There are many difficulties in commenting on this abstract:
The work which this abstract describes is unavailable, so it is hard to know how representative the
abstract examples are to the digitzation as a whole.
I have no experience in reviewing abstracts such as this, so have no preformed context for framing
comments.
With these caveats out of the way, I'll point out my general impression of the work, and several comments. Most of these remarks pertain to the part of the abstract discussing the Monier-Williams English-Sanskrit Dictionary, since this dictionary is available among the Cologne digitizations.
general impression
I view very favorably the idea of developing a digitization with markup of key features. I hope this markup of these two dictionaries (or at least of MWE) is carried to completion and made publicly available. My impression is that most of the interesting work done at Hyderabad is closely guarded, and I hope this work will prove an exception by being publicly available.
I would rate the abstract as average (3 out of 5) since there are many issues which I think need to be addressed for the work to fulfill its goal of providing the basis for 'an effective word-search tool.'
What is the input?
The abstract does not tell us what is the input.
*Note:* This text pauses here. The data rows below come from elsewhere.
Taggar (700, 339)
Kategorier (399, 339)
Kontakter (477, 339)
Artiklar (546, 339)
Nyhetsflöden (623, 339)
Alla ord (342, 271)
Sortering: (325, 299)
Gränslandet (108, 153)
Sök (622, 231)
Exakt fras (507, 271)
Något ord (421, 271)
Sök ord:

Of course it is the MWE (and Apte), but in what form?
Did the authors input all the 'm' words directly from the printed manuscript?
Or, did they add markup to the existing Cologne digitization of MWE?
The answer to this question is of critical importance in evaluating the 'project design and development aspects of the electron lexical resource' which the abstract aims to summarize.
If the authors input the data directly, at what point of the process was the markup added?
I think the ideal approach would be a two-step process:
develop a digitization with minimal markup; the markup at this point would only be that which
is needed to provide a digital imitation of the printed document. This is currently what is
provided by the Cologne digitization mwe.txt.
Add markup to the digitization. For experimental purposes, this could be done manually for
a few representative words. However, for the corpus as a whole (e.g., the sample of 'm' words
for MWE), this markup should be done by one or more computer programs.
There are several advantages to programmatically applied markup:
The end result (digitization plus markup) is reproducible. In the 'hard sciences' (physics, geology,
astronomy, etc.), there has been a recent emphasis on developing reproducible results.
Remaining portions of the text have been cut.